EXCERPTED RECORDS |
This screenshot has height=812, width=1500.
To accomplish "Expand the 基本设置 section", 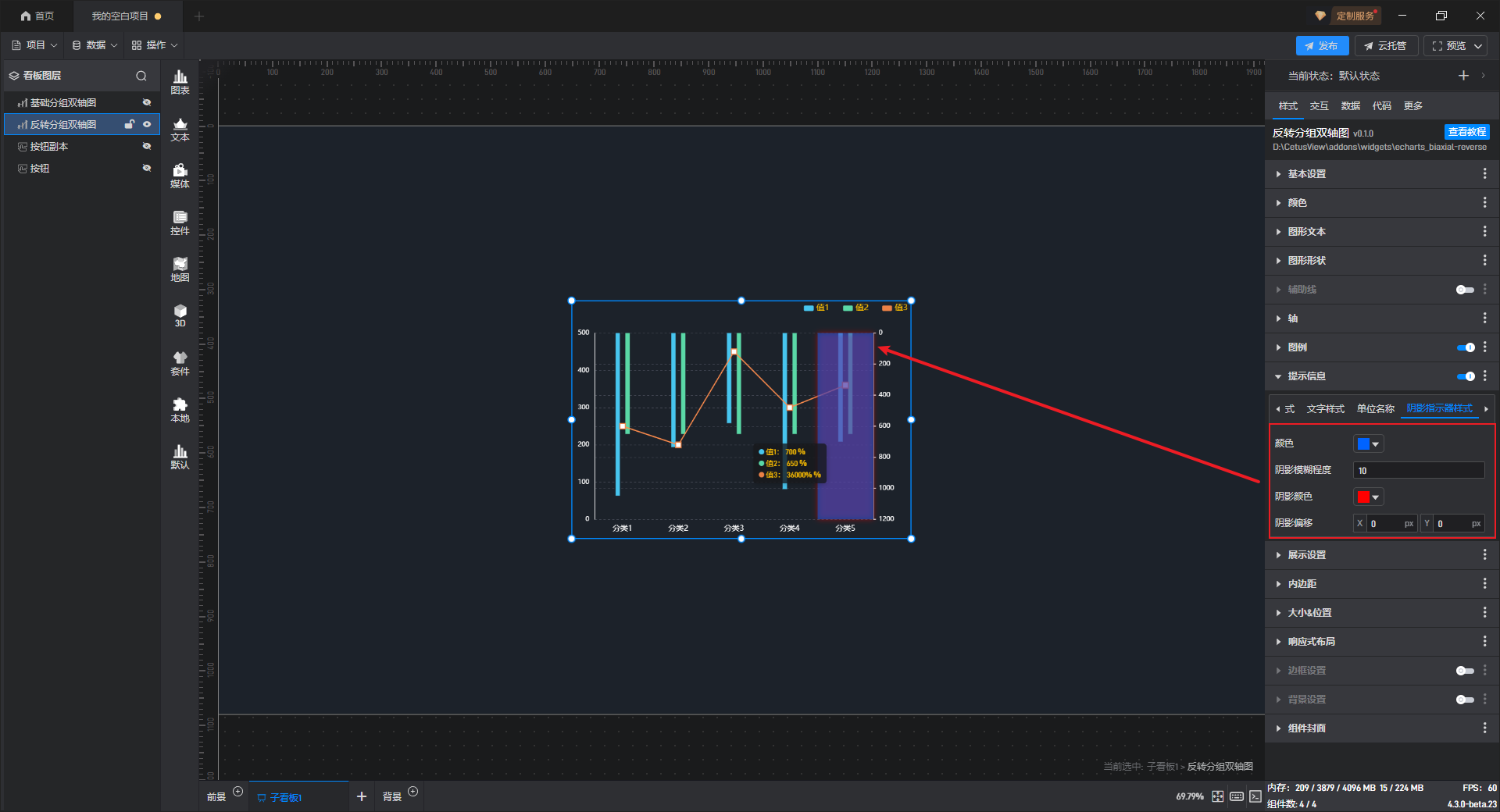I will [x=1307, y=174].
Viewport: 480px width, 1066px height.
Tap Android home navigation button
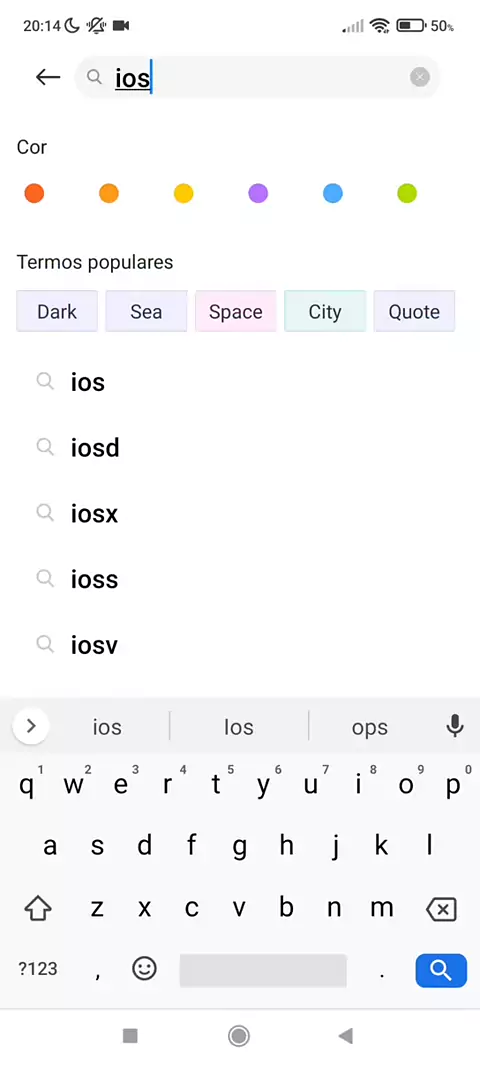tap(239, 1036)
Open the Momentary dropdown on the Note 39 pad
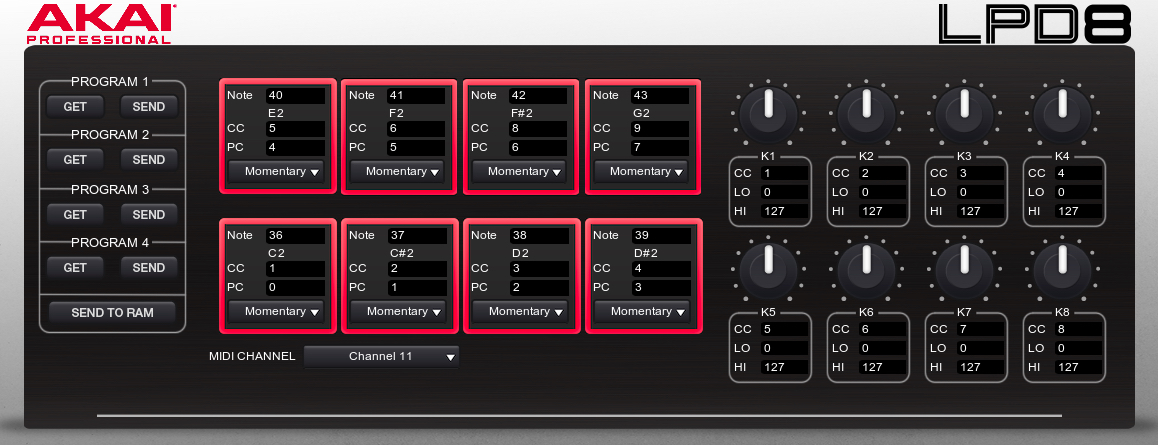 (x=641, y=311)
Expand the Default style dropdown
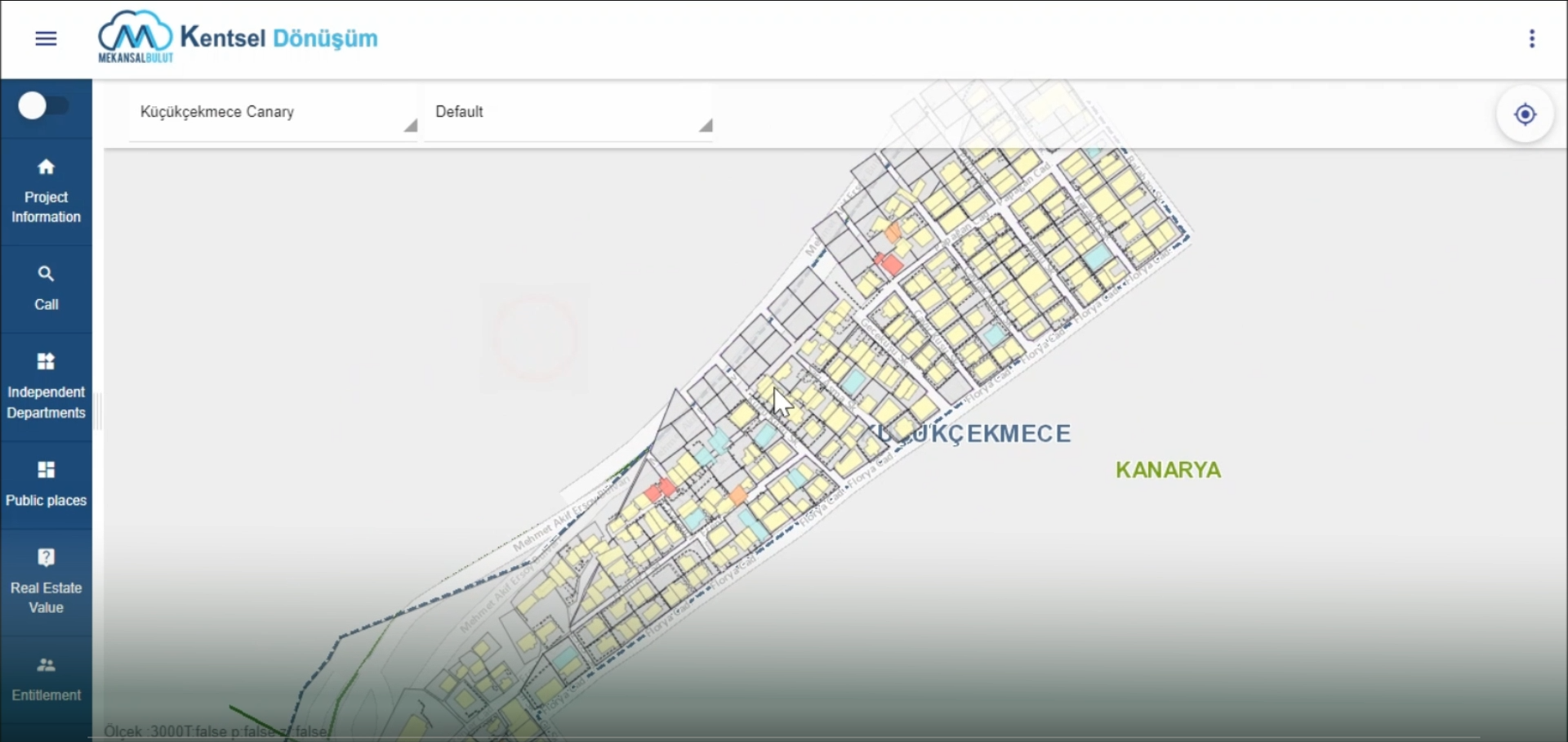1568x742 pixels. 568,113
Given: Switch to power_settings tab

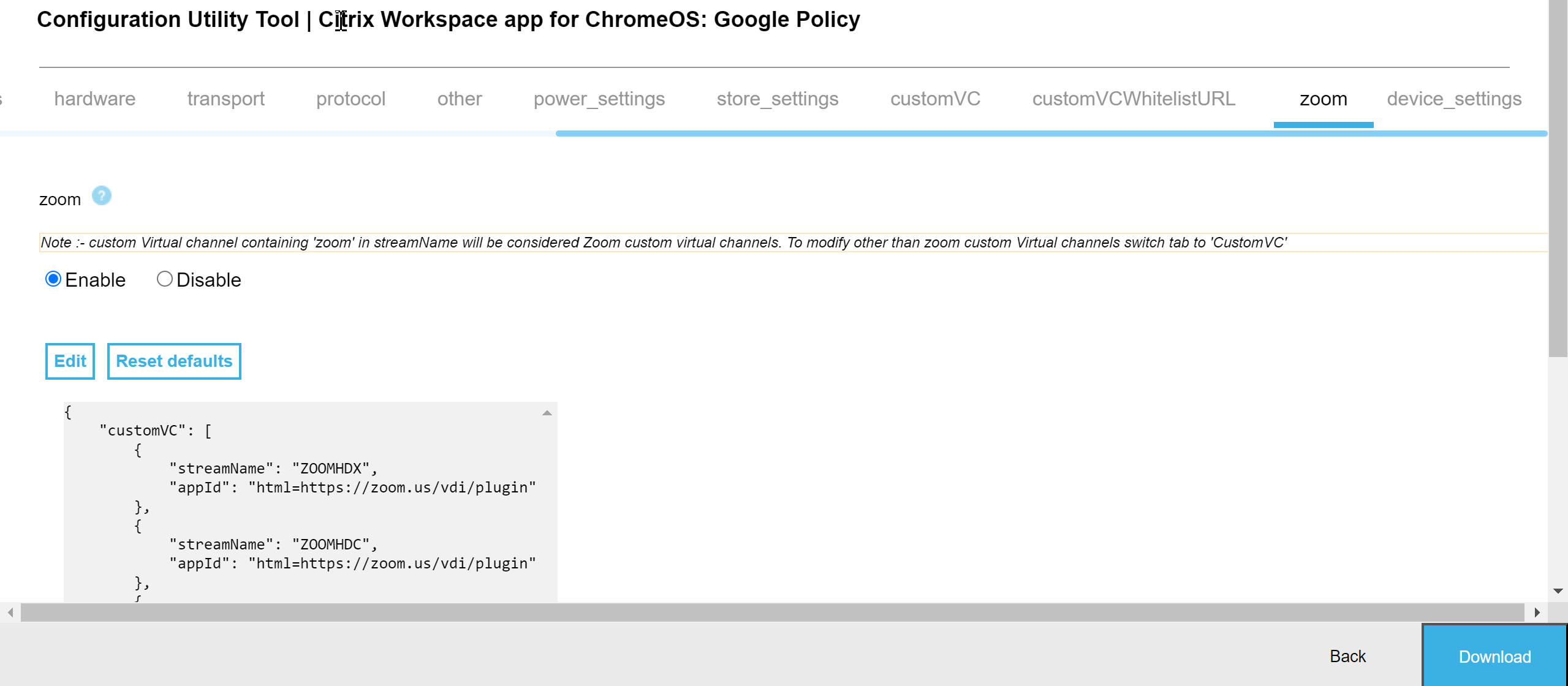Looking at the screenshot, I should coord(599,99).
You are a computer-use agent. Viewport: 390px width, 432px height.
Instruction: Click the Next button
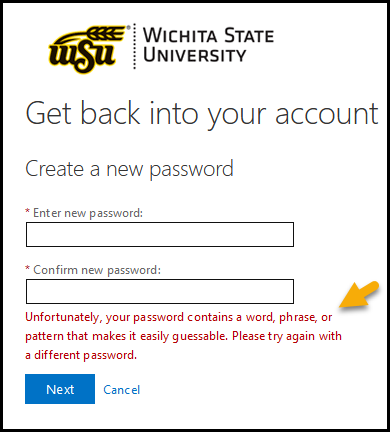[60, 389]
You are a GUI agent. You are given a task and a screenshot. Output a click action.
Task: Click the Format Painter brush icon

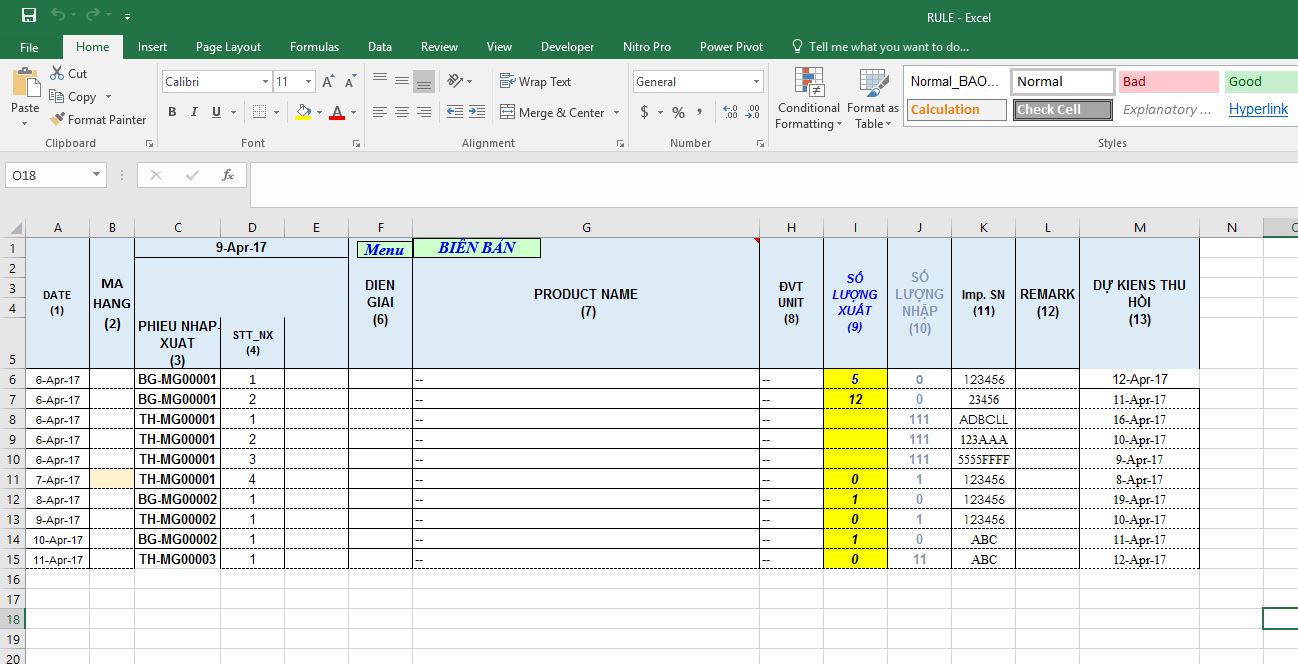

CHALLENGE |
Copy out, word for word, the stretch of the entries from the line containing "Given: Switch to power_settings tab" through the end of the entries, omitting the pictures.

WRITTEN SOLUTION |
Given: Switch to power_settings tab

Looking at the screenshot, I should coord(599,99).
You are a computer-use agent. Viewport: 390px width, 432px height.
Instruction: Click the Next button
[60, 389]
You are a GUI agent. You are given a task and a screenshot. Output a click action.
Task: Click the Format Painter brush icon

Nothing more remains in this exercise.